Copy out the entries word for word, everything from the very first line down to and including the line that contains "The height and width of the screenshot is (720, 1280).".

- SUPPLIED MATERIAL:
· · · ·
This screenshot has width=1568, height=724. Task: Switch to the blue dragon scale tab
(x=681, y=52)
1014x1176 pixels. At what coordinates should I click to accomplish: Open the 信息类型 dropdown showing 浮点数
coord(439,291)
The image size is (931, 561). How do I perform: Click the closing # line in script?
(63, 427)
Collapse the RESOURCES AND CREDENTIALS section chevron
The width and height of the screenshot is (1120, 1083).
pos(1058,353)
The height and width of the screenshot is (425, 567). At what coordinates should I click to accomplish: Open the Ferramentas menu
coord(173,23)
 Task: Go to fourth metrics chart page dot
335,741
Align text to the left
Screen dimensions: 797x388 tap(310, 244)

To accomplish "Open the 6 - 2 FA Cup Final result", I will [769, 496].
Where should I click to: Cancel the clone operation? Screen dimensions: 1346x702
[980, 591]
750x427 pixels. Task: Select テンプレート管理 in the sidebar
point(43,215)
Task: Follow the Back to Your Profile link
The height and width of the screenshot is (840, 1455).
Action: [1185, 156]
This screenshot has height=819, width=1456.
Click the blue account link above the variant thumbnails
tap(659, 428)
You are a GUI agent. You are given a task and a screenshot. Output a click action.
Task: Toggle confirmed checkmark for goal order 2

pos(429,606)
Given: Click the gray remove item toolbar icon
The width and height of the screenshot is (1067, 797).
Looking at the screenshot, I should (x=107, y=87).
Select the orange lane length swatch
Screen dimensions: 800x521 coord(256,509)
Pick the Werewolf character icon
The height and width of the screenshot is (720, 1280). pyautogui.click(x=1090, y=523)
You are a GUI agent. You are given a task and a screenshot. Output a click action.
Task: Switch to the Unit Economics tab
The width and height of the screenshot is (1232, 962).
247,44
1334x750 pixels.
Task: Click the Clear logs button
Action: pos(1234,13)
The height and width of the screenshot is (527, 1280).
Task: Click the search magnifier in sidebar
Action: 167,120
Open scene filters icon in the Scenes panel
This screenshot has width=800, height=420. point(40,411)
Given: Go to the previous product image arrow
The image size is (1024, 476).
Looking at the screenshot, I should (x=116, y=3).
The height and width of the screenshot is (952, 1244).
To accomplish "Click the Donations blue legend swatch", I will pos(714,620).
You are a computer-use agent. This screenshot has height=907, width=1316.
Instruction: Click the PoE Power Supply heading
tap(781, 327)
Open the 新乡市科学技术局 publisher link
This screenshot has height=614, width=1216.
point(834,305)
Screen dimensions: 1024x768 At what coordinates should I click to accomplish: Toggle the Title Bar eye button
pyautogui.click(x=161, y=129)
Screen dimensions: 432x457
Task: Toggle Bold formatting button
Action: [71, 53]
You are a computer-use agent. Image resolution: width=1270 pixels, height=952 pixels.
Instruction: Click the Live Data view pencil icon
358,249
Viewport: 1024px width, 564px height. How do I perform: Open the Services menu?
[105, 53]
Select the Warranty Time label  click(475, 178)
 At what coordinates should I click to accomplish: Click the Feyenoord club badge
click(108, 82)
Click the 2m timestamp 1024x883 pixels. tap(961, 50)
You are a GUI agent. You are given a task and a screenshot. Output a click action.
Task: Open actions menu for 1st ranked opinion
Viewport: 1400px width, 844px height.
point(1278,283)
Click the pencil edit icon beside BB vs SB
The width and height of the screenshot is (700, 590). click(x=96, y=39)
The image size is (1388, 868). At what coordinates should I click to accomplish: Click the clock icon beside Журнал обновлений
· · · ·
- CORRECT RESPONSE:
This screenshot has width=1568, height=724. Task: Switch to the blue dragon scale tab
(x=681, y=52)
1014x1176 pixels. At what coordinates should I click to accomplish: Open the 信息类型 dropdown showing 浮点数
coord(439,291)
The image size is (931, 561). How do I perform: Click the closing # line in script?
(63, 427)
Collapse the RESOURCES AND CREDENTIALS section chevron
The width and height of the screenshot is (1120, 1083).
pos(1058,353)
The height and width of the screenshot is (425, 567). At what coordinates should I click to accomplish: Open the Ferramentas menu
coord(173,23)
 Task: Go to fourth metrics chart page dot
335,741
Align text to the left
Screen dimensions: 797x388 tap(310, 244)

To accomplish "Open the 6 - 2 FA Cup Final result", I will [769, 496].
Where should I click to: Cancel the clone operation? Screen dimensions: 1346x702
[980, 591]
750x427 pixels. Task: Select テンプレート管理 in the sidebar
point(43,215)
Task: Follow the Back to Your Profile link
The height and width of the screenshot is (840, 1455).
Action: [1185, 156]
This screenshot has height=819, width=1456.
Click the blue account link above the variant thumbnails
tap(659, 428)
You are a GUI agent. You are given a task and a screenshot. Output a click action.
Task: Toggle confirmed checkmark for goal order 2

pos(429,606)
Given: Click the gray remove item toolbar icon
The width and height of the screenshot is (1067, 797).
Looking at the screenshot, I should (x=107, y=87).
Select the orange lane length swatch
Screen dimensions: 800x521 coord(256,509)
Pick the Werewolf character icon
The height and width of the screenshot is (720, 1280). pyautogui.click(x=1090, y=523)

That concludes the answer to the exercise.